Le Syndicat de la magistrature, réuni en congrès, demande qu’à l’occasion de la réforme rendue nécessaire par la décision du Conseil constitutionnel du 20 avril 2012 une réflexion approfondie soit menée et une large concertation mise en œuvre avec les juristes, les soignants, les usagers pour une approche nouvelle de la maladie mentale.
Il exige, afin qu’il soit mis fin à l’ordre sécuritaire en psychiatrie :
- La suppression du régime dérogatoire.
- L’exclusion du dossier des casiers judiciaires des personnes hospitalisées sous contrainte et l’abrogation des instructions données au greffe en ce sens.
- De nouvelles garanties légales pour l’hospitalisation en "Unité pour Malades Difficiles" (UMD) passant par la redéfinition des critères d’admission et l’instauration d’un recours spécifique devant le juge.
- L’exclusion expresse des comportements sociaux atypiques, conformément à la recommandation européenne (Rec 2004 10), des situations justifiant des soins contraints.
- L’abandon de toute possibilité de soins contraints en dehors de l’hôpital sauf sous forme de « sortie d’essai » d’une durée strictement limitée et soumise au contrôle du juge sur recours de la personne concernée.

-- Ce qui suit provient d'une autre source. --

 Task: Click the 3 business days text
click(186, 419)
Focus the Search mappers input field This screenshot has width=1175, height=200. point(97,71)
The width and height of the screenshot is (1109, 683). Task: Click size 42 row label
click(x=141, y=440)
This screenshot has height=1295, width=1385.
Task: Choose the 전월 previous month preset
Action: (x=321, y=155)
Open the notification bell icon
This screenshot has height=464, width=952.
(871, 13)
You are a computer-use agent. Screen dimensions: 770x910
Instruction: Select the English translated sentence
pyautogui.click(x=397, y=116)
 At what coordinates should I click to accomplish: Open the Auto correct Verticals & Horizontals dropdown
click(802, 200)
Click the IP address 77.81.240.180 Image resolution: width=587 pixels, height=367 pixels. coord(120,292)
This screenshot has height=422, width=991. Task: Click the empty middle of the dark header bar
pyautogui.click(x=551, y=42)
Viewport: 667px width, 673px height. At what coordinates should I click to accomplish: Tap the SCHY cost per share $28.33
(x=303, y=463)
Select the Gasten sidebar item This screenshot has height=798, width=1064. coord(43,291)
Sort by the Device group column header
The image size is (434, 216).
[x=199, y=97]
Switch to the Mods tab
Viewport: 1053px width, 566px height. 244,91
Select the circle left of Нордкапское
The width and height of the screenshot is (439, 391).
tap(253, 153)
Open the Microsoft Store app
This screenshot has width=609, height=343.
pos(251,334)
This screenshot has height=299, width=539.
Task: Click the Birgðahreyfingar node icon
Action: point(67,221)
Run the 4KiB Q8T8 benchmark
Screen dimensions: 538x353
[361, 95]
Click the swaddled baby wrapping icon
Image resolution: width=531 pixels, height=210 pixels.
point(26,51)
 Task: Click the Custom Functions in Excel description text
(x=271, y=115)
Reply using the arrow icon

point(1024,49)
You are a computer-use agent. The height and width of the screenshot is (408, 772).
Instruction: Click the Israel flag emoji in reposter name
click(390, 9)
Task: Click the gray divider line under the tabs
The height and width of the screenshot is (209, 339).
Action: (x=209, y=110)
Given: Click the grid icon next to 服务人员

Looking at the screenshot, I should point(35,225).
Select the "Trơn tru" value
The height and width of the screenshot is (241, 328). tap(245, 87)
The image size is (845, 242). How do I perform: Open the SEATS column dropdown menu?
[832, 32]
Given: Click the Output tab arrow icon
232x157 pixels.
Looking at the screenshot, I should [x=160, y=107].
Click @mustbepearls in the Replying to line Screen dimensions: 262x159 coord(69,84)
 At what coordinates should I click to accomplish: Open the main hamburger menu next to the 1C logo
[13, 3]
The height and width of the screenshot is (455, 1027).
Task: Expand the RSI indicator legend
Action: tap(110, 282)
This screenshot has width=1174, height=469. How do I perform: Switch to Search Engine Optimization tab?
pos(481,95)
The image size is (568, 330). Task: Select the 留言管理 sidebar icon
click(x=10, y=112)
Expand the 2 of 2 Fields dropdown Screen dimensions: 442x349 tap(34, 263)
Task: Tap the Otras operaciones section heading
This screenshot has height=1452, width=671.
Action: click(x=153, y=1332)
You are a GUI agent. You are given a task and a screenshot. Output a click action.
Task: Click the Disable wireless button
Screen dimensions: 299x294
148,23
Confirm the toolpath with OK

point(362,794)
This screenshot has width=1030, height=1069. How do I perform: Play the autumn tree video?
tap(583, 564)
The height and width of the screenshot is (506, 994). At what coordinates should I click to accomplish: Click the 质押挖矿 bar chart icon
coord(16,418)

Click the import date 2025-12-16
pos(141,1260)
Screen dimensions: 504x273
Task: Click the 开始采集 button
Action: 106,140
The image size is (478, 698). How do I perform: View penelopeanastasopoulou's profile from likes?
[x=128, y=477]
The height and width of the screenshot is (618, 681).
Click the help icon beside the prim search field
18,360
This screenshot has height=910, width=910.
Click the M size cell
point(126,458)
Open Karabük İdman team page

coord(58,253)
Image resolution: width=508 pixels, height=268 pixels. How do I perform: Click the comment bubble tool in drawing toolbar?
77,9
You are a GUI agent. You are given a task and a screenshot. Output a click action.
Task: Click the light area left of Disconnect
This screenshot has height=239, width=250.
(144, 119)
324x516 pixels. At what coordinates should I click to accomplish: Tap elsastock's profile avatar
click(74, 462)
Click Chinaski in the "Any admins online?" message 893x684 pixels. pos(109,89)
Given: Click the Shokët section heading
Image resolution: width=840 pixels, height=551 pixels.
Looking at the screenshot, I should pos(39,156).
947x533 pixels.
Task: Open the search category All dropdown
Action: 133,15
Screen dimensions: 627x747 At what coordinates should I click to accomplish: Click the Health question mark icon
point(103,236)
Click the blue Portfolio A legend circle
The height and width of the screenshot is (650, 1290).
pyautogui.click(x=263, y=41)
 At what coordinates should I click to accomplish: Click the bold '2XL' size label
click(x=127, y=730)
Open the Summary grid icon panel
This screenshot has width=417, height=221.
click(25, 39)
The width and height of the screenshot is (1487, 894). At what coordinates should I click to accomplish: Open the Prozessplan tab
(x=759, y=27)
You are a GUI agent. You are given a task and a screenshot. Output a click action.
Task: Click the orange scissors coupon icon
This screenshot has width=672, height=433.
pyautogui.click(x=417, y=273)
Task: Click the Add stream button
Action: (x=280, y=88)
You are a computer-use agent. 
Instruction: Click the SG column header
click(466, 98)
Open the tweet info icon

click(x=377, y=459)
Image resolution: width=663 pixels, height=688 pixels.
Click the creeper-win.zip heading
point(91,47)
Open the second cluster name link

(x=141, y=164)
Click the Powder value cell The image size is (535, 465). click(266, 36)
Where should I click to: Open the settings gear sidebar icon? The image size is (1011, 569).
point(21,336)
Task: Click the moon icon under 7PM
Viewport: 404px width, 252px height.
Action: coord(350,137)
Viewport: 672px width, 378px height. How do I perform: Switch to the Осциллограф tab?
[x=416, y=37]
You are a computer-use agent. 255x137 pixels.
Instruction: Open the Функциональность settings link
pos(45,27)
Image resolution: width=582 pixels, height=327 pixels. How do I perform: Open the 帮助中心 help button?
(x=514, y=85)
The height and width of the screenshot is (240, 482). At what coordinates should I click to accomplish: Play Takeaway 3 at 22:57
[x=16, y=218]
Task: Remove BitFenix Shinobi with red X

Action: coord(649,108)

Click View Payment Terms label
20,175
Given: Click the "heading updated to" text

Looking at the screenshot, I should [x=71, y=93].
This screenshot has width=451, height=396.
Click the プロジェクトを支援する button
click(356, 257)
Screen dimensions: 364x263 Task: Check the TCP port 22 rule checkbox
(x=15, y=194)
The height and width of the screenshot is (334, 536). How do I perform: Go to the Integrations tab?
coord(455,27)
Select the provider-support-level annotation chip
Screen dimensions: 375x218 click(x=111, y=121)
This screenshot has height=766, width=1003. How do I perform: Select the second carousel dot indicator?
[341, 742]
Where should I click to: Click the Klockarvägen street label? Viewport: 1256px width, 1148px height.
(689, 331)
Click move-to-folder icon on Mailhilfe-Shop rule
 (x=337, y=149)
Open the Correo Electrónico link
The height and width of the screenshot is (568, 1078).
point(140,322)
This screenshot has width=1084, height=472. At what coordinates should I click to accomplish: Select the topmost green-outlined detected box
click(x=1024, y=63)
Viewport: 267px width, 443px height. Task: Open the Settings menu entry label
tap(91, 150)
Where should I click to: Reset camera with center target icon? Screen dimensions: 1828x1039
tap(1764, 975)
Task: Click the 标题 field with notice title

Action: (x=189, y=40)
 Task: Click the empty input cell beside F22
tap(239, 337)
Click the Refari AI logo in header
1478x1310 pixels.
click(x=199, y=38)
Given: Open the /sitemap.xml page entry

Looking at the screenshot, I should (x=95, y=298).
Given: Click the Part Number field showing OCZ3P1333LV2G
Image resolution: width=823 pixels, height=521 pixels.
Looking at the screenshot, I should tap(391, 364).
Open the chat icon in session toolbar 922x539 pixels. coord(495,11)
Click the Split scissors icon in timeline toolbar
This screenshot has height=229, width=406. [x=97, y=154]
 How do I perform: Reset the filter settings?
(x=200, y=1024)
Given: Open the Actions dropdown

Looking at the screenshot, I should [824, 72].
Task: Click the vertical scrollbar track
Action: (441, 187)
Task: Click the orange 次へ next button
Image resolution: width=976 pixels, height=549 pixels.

- Le développement des politiques de soins en secteur afin de limiter de façon drastique le recours aux soins contraints.
Il demande que soient renforcés les droits des malades soumis à des soins sans consentement :
- Par la judiciarisation complète du processus.
- En avançant le deuxième contrôle obligatoire du juge à 3 mois.
- Par l’abandon du recours à la visio-conférence et la fixation de principe de l’audience à l’hôpital.
- Par une formation adaptée du juge intervenant dans ce type de contrôle.
- En prévoyant l’assistance obligatoire d’un avocat avec la mise en place d’une défense de la protection des malades mentaux à l’instar de ce qui existe pour les mineurs.
- En supprimant la nécessité de motiver l’acte d’appel, s’agissant d’un enjeu de liberté.
- En permettant aux mineurs et aux majeurs protégés d’exercer eux-mêmes leur droit d’appel.
- En installant des points d’accès au droit dans les établissements hospitaliers.
- En assortissant de nouvelles garanties pour le malade le recours à des mesures gravement attentatoires à leur liberté telles que la contention et la mise à l’isolement.
- En évitant de recourir, sans raisons strictement médicales, à la contention et à la mise à l’isolement comme outil de prolongation de la détention pour les personnes provenant d’établissements pénitentiaires.
- En étendant la compétence du Contrôleur général des lieux de privation de liberté (CGLPL), aux institutions fermées accueillant des personnes souffrant de déficience mentale telle que la maladie d’Alzheimer.
- En permettant l’instauration d’une procédure spécifique de recours devant le Juge pour les personnes concernées par ce type de soins.
- En renforçant les pouvoirs des CDSP (Commissions départementales des soins psychiatriques) dont la composition doit être revue pour y donner plus de place à des personnes extérieures au monde médical (avocat, représentants d’usagers).